Organic chemistry is a hard course; there’s no getting around that, and that’s yet another part to all this. There’s a lot of material to cover and it’s material that most of the students will have never seen before. Indeed, there’s a case to be made that for some (many?) of them this might be one of the first really dense and coherent bodies of knowledge that they’ve had to master from a standing start. There are plenty of testimonies to the benefits of this, but there are plenty of testimonies in the reverse direction, too, of the “I thought I was going to major in Y/become an X until I ran into this stuff”). In case you’re wondering, I did well in the course (way back when, under Tom Goodwin at Hendrix), but neither did I find it all that easy. What helped was that I found it interesting, which is not a universal reaction by any means – interesting enough, in my case, that I made a career from it, and that fact probably severely skews a lot of my opinions on the subject. But most people who take Organic are not going to become chemists of any type – they are taking it because of degree requirements, and many of them are taking it because they need it for medical school.

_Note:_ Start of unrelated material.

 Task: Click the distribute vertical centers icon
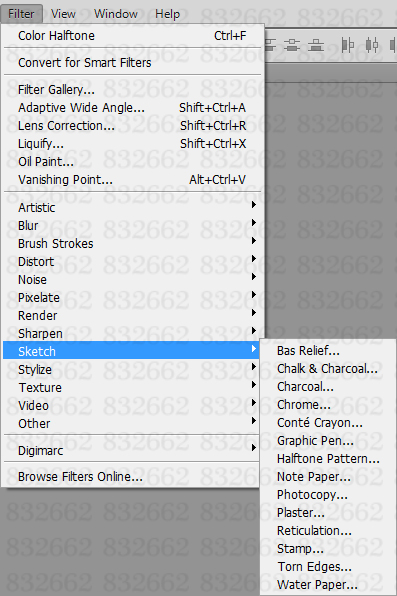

That’s another argument right there: should this still be the case? You can find some pretty hard-to-ignore opinions on both sides of that issue. One that might surprise you is Jeffrey Flier, former dean of Harvard Medical School, who is not shy about stating his opinions that academic rigor has been undergoing a regrettable long-term decline in this country. But at the same time he thinks that Organic shouldn’t be the weed-out course that it is, and that it’s time to change all that. You can, he says, definitely become a good doctor without a good grade in Organic. Part of that is because the actual subject matter doesn’t come up very much in medical training – medicinal chemisty would have a better shot, but sophomore organic doesn’t delve into those issues much, if at all. And a bigger part of it is that perhaps the course isn’t as good an intellectual whetstone as we like to think.

In the end, we have a number of things that can all be true at the same time. Perhaps it is time for Maitland Jones to retire, perhaps this is a particularly ill-fitting (and ill-prepared?) cohort of students running into a hard course, perhaps NYU is too quick to try to make people happy about their grades and their college experience, and perhaps Organic Chemistry is not even the place to make your rigorous weed-out academic stand in the first place. There are not-easily-dismissed arguments to be made for all of these positions, and there are some strong ones to be made on all the opposing sides, too. I don’t have a big righteous wrap-up, unfortunately. There are some real educational issues at the bottom of all this that stand to get lost in the shouting.